Copy exactly the lines of the records below, and only those lines, beginning with the line that contains "trudnoca (96, 1517)" and ending with the line that contains "zamrzavanju jajnih stanica (165, 1409)".

+ + +

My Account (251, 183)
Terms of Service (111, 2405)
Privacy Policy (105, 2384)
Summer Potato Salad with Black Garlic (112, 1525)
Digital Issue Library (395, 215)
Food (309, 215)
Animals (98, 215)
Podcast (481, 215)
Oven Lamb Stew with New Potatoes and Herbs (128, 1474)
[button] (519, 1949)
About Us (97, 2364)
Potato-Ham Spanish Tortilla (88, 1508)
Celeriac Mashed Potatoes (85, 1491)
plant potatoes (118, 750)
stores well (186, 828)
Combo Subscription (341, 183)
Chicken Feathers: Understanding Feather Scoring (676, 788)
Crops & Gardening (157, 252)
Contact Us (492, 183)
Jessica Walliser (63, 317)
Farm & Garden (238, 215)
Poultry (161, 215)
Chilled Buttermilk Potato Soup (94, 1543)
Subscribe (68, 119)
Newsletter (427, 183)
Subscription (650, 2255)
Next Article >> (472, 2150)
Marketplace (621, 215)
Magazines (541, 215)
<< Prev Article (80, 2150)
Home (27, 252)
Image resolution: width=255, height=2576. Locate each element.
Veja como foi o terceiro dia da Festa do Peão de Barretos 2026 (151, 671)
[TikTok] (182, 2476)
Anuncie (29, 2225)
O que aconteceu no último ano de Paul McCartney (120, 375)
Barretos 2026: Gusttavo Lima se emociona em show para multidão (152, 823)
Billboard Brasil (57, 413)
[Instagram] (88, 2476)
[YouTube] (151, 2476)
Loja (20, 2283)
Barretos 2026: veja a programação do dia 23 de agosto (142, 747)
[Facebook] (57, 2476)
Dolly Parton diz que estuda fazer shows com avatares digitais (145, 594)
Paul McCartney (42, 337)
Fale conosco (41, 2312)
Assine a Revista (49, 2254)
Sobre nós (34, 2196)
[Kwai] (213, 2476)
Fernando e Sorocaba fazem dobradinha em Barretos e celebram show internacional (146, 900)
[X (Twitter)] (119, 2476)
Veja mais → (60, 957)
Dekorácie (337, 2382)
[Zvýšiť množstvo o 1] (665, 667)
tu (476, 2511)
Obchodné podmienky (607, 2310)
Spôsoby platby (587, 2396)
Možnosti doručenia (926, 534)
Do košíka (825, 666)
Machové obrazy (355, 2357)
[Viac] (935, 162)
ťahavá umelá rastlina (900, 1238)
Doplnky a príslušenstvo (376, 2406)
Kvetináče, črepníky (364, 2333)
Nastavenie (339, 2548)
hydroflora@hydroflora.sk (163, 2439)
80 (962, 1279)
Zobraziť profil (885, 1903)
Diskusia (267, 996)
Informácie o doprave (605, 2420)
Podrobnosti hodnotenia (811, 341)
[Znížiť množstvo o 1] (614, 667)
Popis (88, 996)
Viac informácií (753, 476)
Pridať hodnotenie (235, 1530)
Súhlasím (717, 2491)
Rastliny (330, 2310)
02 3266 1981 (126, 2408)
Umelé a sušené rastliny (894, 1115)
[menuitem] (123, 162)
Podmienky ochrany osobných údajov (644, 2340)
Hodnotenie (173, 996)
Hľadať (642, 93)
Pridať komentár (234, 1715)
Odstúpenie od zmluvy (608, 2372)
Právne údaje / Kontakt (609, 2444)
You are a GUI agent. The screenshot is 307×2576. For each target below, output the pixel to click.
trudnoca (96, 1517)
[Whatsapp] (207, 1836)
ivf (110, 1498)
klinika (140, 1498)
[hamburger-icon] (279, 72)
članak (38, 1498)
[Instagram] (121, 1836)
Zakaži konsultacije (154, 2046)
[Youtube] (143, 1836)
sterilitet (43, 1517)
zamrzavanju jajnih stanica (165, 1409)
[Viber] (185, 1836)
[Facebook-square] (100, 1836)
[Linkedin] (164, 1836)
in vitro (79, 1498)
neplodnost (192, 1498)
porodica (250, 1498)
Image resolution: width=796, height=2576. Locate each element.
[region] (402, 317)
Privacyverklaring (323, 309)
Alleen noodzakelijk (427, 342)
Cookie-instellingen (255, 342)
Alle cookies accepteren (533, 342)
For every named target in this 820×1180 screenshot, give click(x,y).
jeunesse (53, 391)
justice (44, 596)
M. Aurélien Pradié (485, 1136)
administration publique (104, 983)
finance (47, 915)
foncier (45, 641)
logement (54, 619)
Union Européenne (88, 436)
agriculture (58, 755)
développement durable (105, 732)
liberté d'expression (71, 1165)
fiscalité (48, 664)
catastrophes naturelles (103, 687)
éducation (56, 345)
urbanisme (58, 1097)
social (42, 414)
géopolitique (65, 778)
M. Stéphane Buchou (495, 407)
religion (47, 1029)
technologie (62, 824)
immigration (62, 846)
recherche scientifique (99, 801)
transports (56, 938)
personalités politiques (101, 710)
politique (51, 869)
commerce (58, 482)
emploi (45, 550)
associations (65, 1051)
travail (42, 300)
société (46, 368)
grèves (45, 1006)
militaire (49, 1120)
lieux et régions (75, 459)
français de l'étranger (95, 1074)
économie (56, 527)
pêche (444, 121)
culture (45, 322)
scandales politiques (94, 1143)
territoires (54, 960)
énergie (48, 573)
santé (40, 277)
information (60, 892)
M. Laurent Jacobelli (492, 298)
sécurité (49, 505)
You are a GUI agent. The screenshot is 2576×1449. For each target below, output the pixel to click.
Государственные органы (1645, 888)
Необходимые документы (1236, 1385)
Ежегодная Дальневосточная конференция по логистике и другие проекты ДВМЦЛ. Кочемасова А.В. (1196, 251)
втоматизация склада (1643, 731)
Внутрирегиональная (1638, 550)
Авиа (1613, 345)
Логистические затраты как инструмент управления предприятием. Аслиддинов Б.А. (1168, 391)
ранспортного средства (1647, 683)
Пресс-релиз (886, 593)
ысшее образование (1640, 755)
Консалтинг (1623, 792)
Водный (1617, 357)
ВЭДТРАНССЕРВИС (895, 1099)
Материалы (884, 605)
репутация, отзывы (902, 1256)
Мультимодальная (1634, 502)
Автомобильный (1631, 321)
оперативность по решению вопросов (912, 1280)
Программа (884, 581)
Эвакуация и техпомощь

+ + +

◆ EXPECTED ANSWER:
trudnoca (96, 1517)
[Whatsapp] (207, 1836)
ivf (110, 1498)
klinika (140, 1498)
[hamburger-icon] (279, 72)
članak (38, 1498)
[Instagram] (121, 1836)
Zakaži konsultacije (154, 2046)
[Youtube] (143, 1836)
sterilitet (43, 1517)
zamrzavanju jajnih stanica (165, 1409)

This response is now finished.